Arbeitsstaatssekretärin Hartwig-Tiedt

    Geflüchtete sind ein Gewinn für den Arbeitsmarkt

    Aufgrund der Ferienzeit stieg die Zahl der Arbeitslosen im Land Brandenburg leicht an: Im August waren in Brandenburg 89.918 Menschen arbeitslos. Das sind 898 mehr als im Juli, aber 12.152 weniger als im Vergleich zum Vorjahr. Die Arbeitslosenquote liegt bei 6,8 Prozent, das sind 0,9 Punkte weniger als ein Jahr zuvor.

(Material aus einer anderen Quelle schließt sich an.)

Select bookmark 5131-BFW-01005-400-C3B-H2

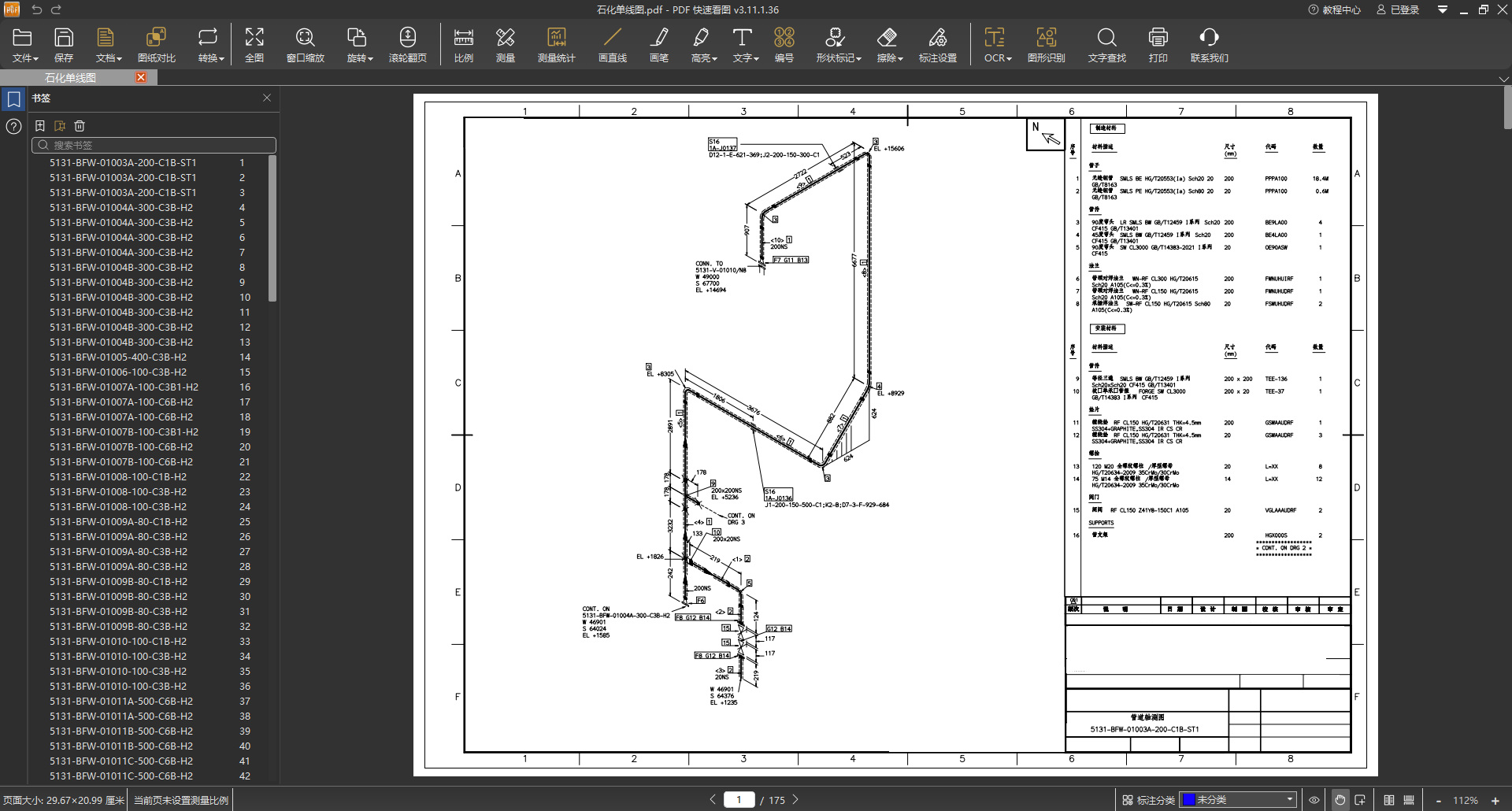(118, 357)
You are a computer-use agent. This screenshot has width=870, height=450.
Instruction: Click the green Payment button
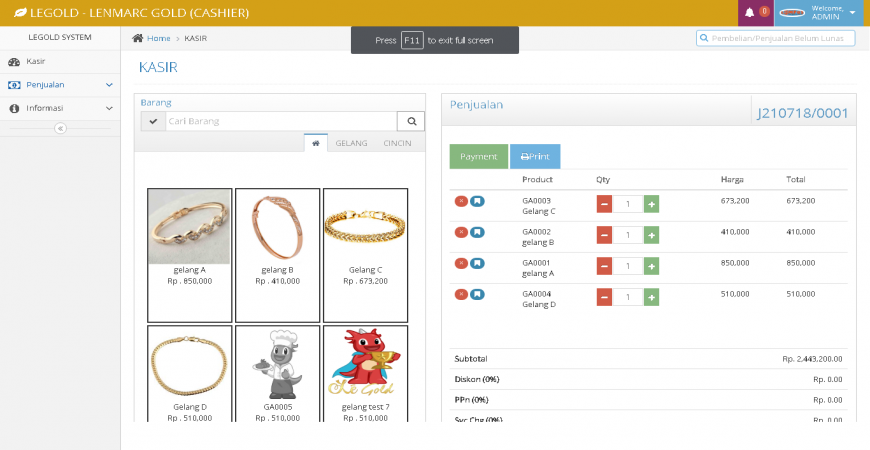478,157
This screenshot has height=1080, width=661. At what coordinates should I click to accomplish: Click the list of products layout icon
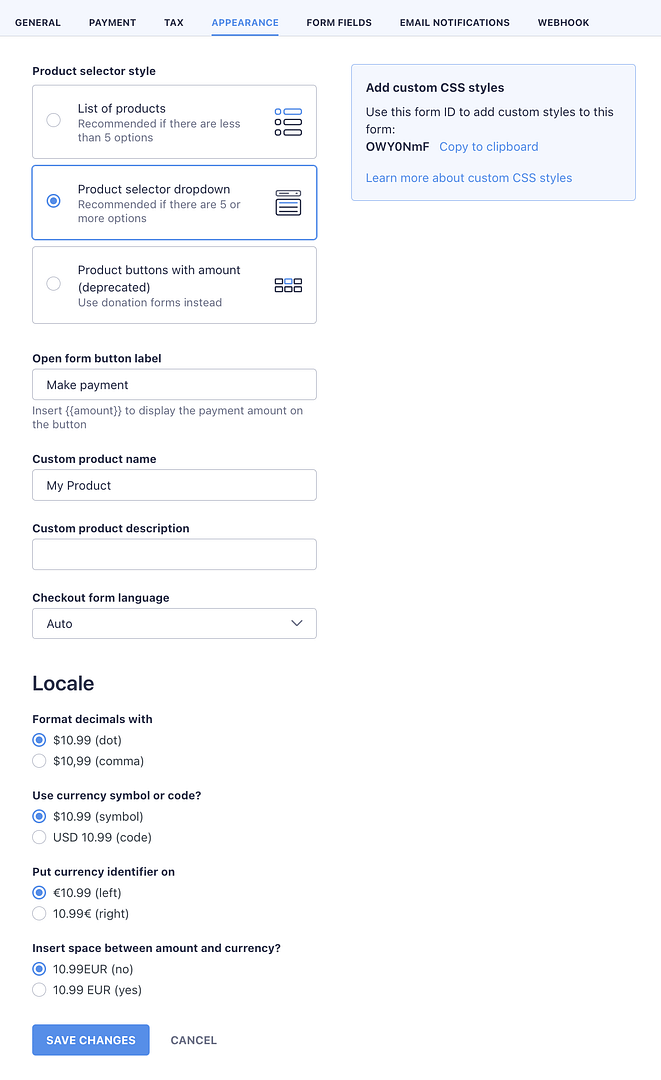click(x=288, y=122)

    Arbeitsstaatssekretärin Almuth Hartwig-Tiedt erklärte heute in Potsdam: „Im Sommer melden sich Schulabgängerinnen und Schulabgänger vorwiegend bis zum Beginn ihrer Ausbildung arbeitslos. Und Betriebe stellen in der Urlaubszeit für gewöhnlich weniger ein. Dennoch gilt weiterhin: Der Brandenburger Arbeitsmarkt ist in einer guten Verfassung, die Nachfrage nach Arbeitskräften bleibt auf einem hohen Niveau. Betriebe haben immer öfter Probleme, offene Stellen zeitnah zu besetzen. Diese Situation bietet auch Chancen für Geflüchtete, die dank zunehmender Anzahl an Asylentscheidungen nun verstärkt Zugang zum Arbeitsmarkt erhalten. Angesichts des Fachkräftebedarfes sind sie für die Betriebe langfristig ein großer Gewinn. Es ist gut, dass immer mehr Betriebe mittlerweile auch gezielt auf Geflüchtete zugehen und ihnen Qualifizierungs- und Beschäftigungsmöglichkeiten anbieten.“

    Nach Angaben der Bundesagentur für Arbeit haben in Brandenburg von Januar bis Juli 2017 rund 990 Geflüchtete eine Beschäftigung im ersten Arbeitsmarkt aufgenommen. Mitte des Jahres arbeiteten rund 2.300 Personen, die aus den acht herkunftsstärksten nichteuropäischen Asylherkunftsländern (Eritrea, Nigeria, Somalia, Afghanistan, Irak, Iran, Pakistan, Syrien) stammen, in Brandenburger Unternehmen.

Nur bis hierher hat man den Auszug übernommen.